Classic Silver vs Setting Plaster
Classic Silver (Behr) and Setting Plaster (Farrow & Ball) come from different manufacturers. Classic Silver reads as grey, while Setting Plaster reads as beige — two distinct hue families, not close cousins. The 10-point LRV gap — 58 for Setting Plaster vs 48 for Classic Silver — means Setting Plaster will open up a space more effectively. Where Classic Silver leans yellow, Setting Plaster reads warm — a distinction that shifts noticeably depending on the light source and surrounding finishes. A ΔE of 14.6 puts these firmly in different territory — two distinct design choices rather than close alternatives. Below you'll find 6 real-room photo comparisons where both colors appear side by side, plus 5 simulated room previews.
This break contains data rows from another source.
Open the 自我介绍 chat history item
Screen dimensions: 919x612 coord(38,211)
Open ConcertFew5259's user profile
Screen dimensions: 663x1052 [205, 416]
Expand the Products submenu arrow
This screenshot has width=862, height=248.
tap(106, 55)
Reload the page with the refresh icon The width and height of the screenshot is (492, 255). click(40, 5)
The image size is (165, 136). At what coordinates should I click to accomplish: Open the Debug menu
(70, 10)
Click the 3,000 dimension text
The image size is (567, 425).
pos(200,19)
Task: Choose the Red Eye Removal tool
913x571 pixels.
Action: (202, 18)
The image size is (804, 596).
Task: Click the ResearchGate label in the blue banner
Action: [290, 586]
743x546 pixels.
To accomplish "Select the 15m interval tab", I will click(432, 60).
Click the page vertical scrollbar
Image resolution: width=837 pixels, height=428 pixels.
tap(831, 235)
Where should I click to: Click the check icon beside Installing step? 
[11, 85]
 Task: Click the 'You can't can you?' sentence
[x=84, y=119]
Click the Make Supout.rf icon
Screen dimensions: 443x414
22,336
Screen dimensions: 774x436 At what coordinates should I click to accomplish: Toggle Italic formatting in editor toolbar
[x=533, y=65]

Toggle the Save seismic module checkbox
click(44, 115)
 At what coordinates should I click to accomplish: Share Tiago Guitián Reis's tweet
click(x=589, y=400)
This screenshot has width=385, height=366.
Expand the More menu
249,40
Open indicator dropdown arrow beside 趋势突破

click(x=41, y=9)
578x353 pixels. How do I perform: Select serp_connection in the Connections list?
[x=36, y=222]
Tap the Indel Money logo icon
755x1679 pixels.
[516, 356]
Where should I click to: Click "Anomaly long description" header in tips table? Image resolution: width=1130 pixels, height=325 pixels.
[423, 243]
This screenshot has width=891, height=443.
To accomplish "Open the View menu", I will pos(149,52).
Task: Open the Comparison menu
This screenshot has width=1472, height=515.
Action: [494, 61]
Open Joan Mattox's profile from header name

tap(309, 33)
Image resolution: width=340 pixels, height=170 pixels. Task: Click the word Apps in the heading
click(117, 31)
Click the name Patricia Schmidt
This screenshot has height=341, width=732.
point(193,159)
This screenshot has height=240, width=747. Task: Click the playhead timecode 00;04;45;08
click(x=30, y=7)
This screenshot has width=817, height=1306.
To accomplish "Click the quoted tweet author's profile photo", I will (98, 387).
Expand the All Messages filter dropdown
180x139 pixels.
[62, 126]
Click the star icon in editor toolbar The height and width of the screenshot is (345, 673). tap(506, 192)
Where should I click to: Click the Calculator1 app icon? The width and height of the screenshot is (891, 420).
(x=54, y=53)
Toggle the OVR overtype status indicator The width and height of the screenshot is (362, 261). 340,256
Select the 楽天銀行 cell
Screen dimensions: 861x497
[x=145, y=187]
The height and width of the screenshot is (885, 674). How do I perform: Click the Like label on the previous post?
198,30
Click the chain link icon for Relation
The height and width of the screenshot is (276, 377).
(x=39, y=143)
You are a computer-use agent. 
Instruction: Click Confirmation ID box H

Classic Silver vs Setting Plaster in Real Spaces
6 real rooms side by side. Seeing Classic Silver and Setting Plaster in actual rooms makes the difference concrete; browse the spaces below to get a feel for how each color lives on a wall.
Living Room
A living room wall sees more varied light than almost any other surface in the house, which makes the choice between these two more nuanced than a chip suggests. Setting Plaster reflects noticeably more light off the walls, making the space read more open than Classic Silver.
Bedroom
Bedrooms are typically lit with warmer, lower light than the rest of the house — a condition that flatters warm tones and deepens cool ones. Setting Plaster returns significantly more light to the room — in a smaller or darker space, that difference in perceived brightness is hard to miss.
Kitchen
Kitchens often have the harshest, most revealing light in the house — under-cabinet LEDs and overhead fixtures that strip away subtlety. Setting Plaster returns significantly more light to the room — in a smaller or darker space, that difference in perceived brightness is hard to miss.
Dining Room
Dining rooms often rely on warm incandescent or candlelight, which flatters warm undertones and mutes cool ones. The LRV gap is large enough that Setting Plaster will make the room feel meaningfully brighter than Classic Silver would.
Bathroom
Small bathrooms intensify color. A shade that seems quiet in a larger room can feel immersive when you're surrounded by it on four walls. Setting Plaster returns significantly more light to the room — in a smaller or darker space, that difference in perceived brightness is hard to miss.
Kitchen Cabinets
Cabinet color is always seen in context — against countertops, backsplash, and hardware — which amplifies undertone differences that might disappear on a plain wall. Setting Plaster returns significantly more light to the room — in a smaller or darker space, that difference in perceived brightness is hard to miss.
Color Details
Classic Silver vs Setting Plaster Simulated Comparison
5 simulated room previews — drag the slider on each to see Classic Silver on one side and Setting Plaster on the other.
Digital color is approximate. These simulations are generated from the manufacturer's hex values and overlaid on grayscale room photos — your screen's calibration, brightness, and viewing angle all affect how they render. Before committing to either color, test physical samples in your own space under the light you actually live with.
More Classic Silver comparisons
See how Classic Silver stacks up against other well-photographed colors across different brands and tones.